SICUREZZA. Sisma in Abruzzo: riallacciata la luce ma chiuse le farmacie

Rialimentate tutte le utenze elettriche dell’aquilano ad eccezione, per motivi di sicurezza, di quelle relative alle aree dei crolli. Sono state inoltre alimentate le tendopoli di: Piazza d’Armi, Stadio del rugby, Caserma Pasquali, Via Piccinini, Paganica, Arischia, Fontecchio, San Gregorio, Villa Sant’Angelo, Poggio Picenze, S. Demetrio, Barisciano. Ulteriori richieste di allacciamento di strutture di ricovero temporanee saranno soddisfatte mediante il ricorso ai gruppi elettrogeni disponibili e successivamente mediante allacciamento alle linee di distribuzione. Saranno disponibili entro la serata di oggi 8 torri faro per la pubblica illuminazione. E’ quanto si apprende da un comunicato di Enel.

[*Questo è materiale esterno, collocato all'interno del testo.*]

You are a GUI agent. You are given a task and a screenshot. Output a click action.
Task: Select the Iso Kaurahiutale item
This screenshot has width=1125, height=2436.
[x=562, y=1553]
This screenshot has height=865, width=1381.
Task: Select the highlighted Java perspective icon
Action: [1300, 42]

Sulla rete gas è in corso la verifica della tenuta delle reti di media pressione, comunque per ora si esclude per ragioni di sicurezza il ritorno all’erogazione del gas nel centro del capoluogo. Enel Rete Gas provvede ad alimentare con carri bombolai il centro di coordinamento della Protezione Civile, quella parte residuale del sito ospedaliero attualmente ancora utilizzata. Al momento circa 160 tra tecnici e operai Enel sono al lavoro, impegnati per le reti elettriche e del gas, cui se ne vanno aggiungendo altri.

Da un comunicato di Federfarma, invece, si apprende che le farmacie dell’Aquila, che hanno assicurato il servizio ad una popolazione provata dalle grandi difficoltà causate dal terremoto, sono state costrette a chiudere dopo l’ultima forte scossa registrata questa mattina alle 11.26. Chiuse perché inagibili anche moltissime farmacie della provincia, soprattutto nei piccoli centri (Onna, Pizzoli, Poggio Picenze, Fossa, Paganica, Prata d’Anzidonia, Villa Sant’Angelo, Cagnano Amiterno, Roio). I titolari stanno cercando comunque di assicurare l’assistenza farmaceutica come possono, anche dispensando farmaci, garze, cerotti nei pressi dei bar o nelle tende allestite dalla Protezione Civile nei centri di raccolta allestiti per i numerosissimi cittadini rimasti senza casa.

Federfarma Abruzzo e le Associazioni Provinciali, in collaborazione con i locali Ordini dei farmacisti, hanno già organizzato l’invio di container per consentire l’allestimento di farmacie d’emergenza. I container verranno trasportati non appena giungerà l’autorizzazione della Protezione Civile, che indicherà i luoghi in cui andranno installati. Federfarma ricorda la dottoressa Annamaria Carli, titolare all’Aquila della farmacia di piazza Duomo, deceduta sotto le macerie della propria abitazione ed esprime ai familiari il cordoglio dei colleghi.